NOTES TO CONSOLIDATED FINANCIAL STATEMENTS
JUNE 30, 2002
(UNAUDITED)
1. ORGANIZATION
ChoicePoint Inc., a Georgia corporation ("ChoicePoint" or the "Company"), is the
leading provider of identification and credential verification services, which
transform data into Actionable Intelligence(R). ChoicePoint is committed to the
responsible use of information and the protection of personal privacy as
fundamental planks of the Company's business model. ChoicePoint's businesses are
focused on two primary markets - Insurance Services and Business & Government
Services.
The Insurance Services group ("Insurance") provides information
products and services used in the underwriting and claims processes by
property and casualty insurers. Major offerings to the personal lines
property and casualty market include claims history data, motor vehicle
records, police records, credit information and modeling services.
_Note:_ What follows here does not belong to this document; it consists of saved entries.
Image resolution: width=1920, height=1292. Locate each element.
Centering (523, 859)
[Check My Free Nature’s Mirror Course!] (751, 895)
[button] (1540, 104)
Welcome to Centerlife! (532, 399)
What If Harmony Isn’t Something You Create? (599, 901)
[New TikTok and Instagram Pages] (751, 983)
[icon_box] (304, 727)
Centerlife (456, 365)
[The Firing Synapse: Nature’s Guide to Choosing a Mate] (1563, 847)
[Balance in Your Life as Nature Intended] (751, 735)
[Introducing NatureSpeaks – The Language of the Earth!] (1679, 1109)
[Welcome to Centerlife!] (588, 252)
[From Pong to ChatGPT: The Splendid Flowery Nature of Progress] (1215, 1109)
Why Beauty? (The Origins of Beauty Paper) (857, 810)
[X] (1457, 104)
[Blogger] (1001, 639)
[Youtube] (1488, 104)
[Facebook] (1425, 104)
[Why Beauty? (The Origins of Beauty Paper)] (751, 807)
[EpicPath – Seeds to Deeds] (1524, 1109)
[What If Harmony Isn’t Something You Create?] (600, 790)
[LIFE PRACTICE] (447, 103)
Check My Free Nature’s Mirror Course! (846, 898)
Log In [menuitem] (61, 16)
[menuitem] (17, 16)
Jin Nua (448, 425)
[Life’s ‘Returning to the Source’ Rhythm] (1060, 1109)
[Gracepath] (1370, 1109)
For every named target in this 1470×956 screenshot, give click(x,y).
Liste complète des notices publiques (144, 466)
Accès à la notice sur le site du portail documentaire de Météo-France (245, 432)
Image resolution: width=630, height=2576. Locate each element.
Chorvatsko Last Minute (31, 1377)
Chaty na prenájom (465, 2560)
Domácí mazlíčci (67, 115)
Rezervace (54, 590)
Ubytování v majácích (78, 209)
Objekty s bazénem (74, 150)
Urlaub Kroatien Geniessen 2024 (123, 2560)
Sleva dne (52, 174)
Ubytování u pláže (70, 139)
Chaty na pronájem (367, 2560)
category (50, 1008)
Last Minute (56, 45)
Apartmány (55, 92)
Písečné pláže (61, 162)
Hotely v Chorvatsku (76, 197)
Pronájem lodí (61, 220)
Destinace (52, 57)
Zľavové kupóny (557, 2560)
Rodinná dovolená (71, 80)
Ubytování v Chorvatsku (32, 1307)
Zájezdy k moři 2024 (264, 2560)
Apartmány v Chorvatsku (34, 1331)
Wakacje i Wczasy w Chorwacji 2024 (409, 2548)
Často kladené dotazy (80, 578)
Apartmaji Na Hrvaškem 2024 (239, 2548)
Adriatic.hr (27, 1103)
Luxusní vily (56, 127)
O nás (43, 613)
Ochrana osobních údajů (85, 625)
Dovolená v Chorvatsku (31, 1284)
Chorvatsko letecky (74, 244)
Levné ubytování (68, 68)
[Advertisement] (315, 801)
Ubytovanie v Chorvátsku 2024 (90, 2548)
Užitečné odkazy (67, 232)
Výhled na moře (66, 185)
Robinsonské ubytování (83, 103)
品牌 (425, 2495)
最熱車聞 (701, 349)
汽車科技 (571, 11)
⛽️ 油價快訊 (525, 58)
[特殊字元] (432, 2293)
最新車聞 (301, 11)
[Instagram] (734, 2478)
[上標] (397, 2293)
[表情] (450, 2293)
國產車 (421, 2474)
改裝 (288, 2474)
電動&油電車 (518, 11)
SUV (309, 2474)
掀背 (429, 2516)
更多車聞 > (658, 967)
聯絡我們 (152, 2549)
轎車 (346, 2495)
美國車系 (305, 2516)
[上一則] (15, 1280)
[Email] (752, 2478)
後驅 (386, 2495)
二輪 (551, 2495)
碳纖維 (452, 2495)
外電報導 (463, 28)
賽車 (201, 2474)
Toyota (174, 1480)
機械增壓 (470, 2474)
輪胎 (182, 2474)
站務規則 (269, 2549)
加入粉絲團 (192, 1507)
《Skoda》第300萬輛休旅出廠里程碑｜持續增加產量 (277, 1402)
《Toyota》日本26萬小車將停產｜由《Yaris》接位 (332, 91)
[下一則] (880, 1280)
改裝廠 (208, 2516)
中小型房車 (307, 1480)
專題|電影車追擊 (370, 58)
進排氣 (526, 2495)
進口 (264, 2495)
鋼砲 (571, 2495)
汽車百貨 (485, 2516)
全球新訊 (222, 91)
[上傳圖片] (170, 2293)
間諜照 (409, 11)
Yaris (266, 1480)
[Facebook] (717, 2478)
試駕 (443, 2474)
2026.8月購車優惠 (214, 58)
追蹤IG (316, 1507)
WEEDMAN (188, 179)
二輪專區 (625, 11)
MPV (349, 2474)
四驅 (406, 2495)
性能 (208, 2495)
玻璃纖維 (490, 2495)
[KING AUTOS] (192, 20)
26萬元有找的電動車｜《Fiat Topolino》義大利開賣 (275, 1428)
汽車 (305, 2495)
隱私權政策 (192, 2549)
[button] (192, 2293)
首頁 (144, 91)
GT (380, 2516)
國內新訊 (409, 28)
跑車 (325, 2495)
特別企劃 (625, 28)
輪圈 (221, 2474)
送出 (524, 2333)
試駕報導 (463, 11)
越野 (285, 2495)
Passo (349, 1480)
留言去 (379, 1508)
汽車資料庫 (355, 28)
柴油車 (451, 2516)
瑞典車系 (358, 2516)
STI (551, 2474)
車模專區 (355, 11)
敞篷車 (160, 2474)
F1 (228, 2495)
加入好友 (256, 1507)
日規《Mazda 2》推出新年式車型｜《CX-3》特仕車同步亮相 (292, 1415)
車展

Additionally, ChoicePoint provides customized policy rating and
issuance software and property inspections and audits to the commercial
insurance market. Prior to the divestitures in August 2001 and February
2002 (see Note 11), ChoicePoint also provided laboratory testing
services and related technology solutions to the life and health
insurance market.
The Business & Government Services group ("B&G") provides information
products and services and direct marketing services to Fortune 1000
corporations, consumer finance companies, asset-based lenders, legal
and professional service providers, health care service providers and
federal, state and local government agencies. Major offerings include
pre-employment background screenings and drug testing administration
services, public record searches, credential verification, due
diligence information, Uniform Commercial Code searches and filings,
DNA identification services, database marketing services and people and
shareholder locator information searches.
2. BASIS OF PRESENTATION
ChoicePoint Inc. was established through the combination of the businesses that
comprised the Insurance Services Group of Equifax Inc. ("Equifax") within a
separate company and the subsequent spinoff on August 8, 1997 (the "Spinoff") of
the Company's outstanding stock by Equifax as a stock dividend to the
shareholders of Equifax.
The consolidated financial statements include the accounts of ChoicePoint and
its subsidiaries. All material transactions between entities included in the
consolidated financial statements have been eliminated. The consolidated
financial statements have been prepared on the historical cost basis, and
reflect all adjustments which are, in the opinion of management, necessary for a
fair statement of the financial position of ChoicePoint as of June 30, 2002, the
results of operations for the three months and six months ended June 30, 2002
and 2001, and the cash flows for the six months ended June 30, 2002 and 2001.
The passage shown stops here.